Fotografias foram usadas pela defesa para demonstrar o estado de conservação de uniformes

A Oitava Turma do Tribunal Superior do Trabalho afastou a condenação da Vports Autoridade Portuária S.A., de Vitória (ES), ao pagamento de indenização a uma guarda portuária em razão do uso de fotografias em que ela aparecia em processos trabalhistas. Segundo o colegiado, não há indício de que as fotos da trabalhadora uniformizada sejam constrangedoras.

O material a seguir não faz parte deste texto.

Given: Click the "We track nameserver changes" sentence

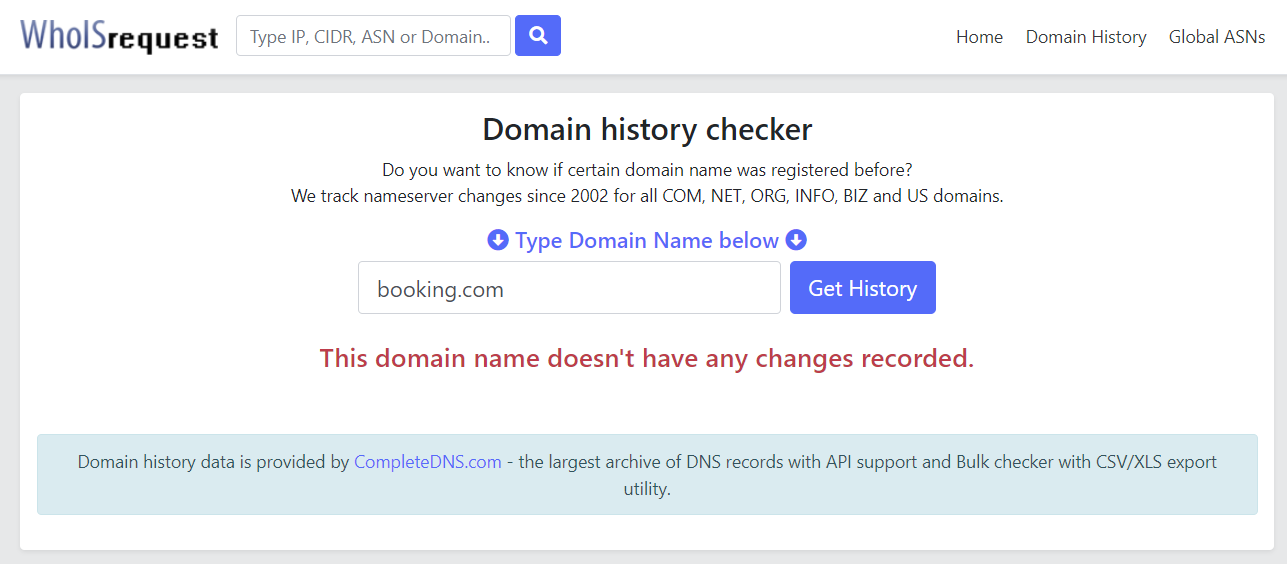Looking at the screenshot, I should click(x=647, y=196).
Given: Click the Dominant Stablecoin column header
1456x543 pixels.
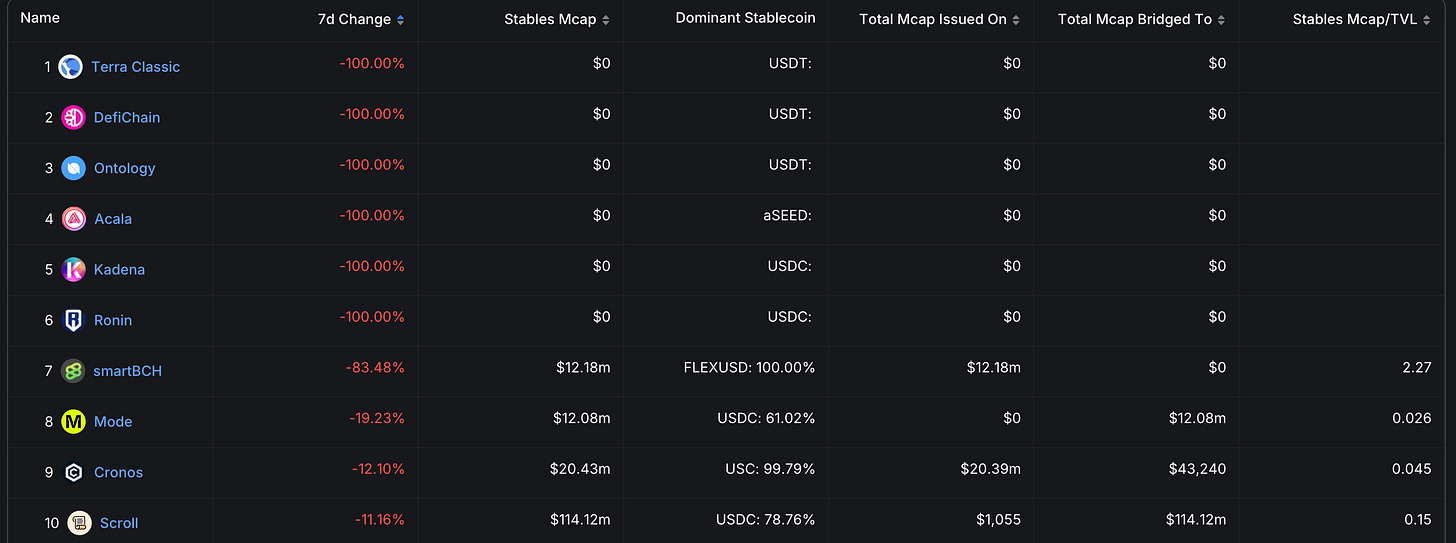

Fotos foram usadas em 24 processos

Na reclamação trabalhista, a portuária afirmou que a Vports tem um “histórico considerável” de processos relativos ao não fornecimento de uniformes e, para se defender, a expôs com o uso indevido de sua imagem sem autorização. Ela listou 24 processos em que fotos suas foram usadas na contestação, com menção ao seu nome.

A empresa, em sua defesa, argumentou que as fotos foram tiradas por uma oficiala de justiça em cumprimento a ordem judicial numa ação civil pública, a fim de mostrar o estado de conservação dos uniformes. A proibição do seu uso nos processos, segundo a Vports, caracterizaria cerceamento do direito de defesa.

O juízo de primeiro grau julgou improcedente o pedido de indenização, mas o Tribunal Regional entendeu que o uso das imagens, sem consentimento expresso da empregada, violava seu direito de personalidade. Com isso, condenou a empresa ao pagamento de indenização de R$ 20 mil.

Imagens não eram constrangedoras

No julgamento do recurso de revista da empresa, prevaleceu o voto do ministro Sergio Pinto Martins, para quem não houve ilicitude. Ele ressaltou que as imagens foram produzidas por ordem judicial, em processo público, e replicadas em outras ações apenas como meio de defesa. Também destacou que não havia caráter constrangedor nas fotografias, que mostravam apenas a trabalhadora uniformizada.

Ainda de acordo com o ministro, é lícito o uso de prova extraída de um processo judicial em outros processos em que sejam discutidos os mesmos fatos.

A decisão foi por maioria, vencido o desembargador José Pedro de Camargo.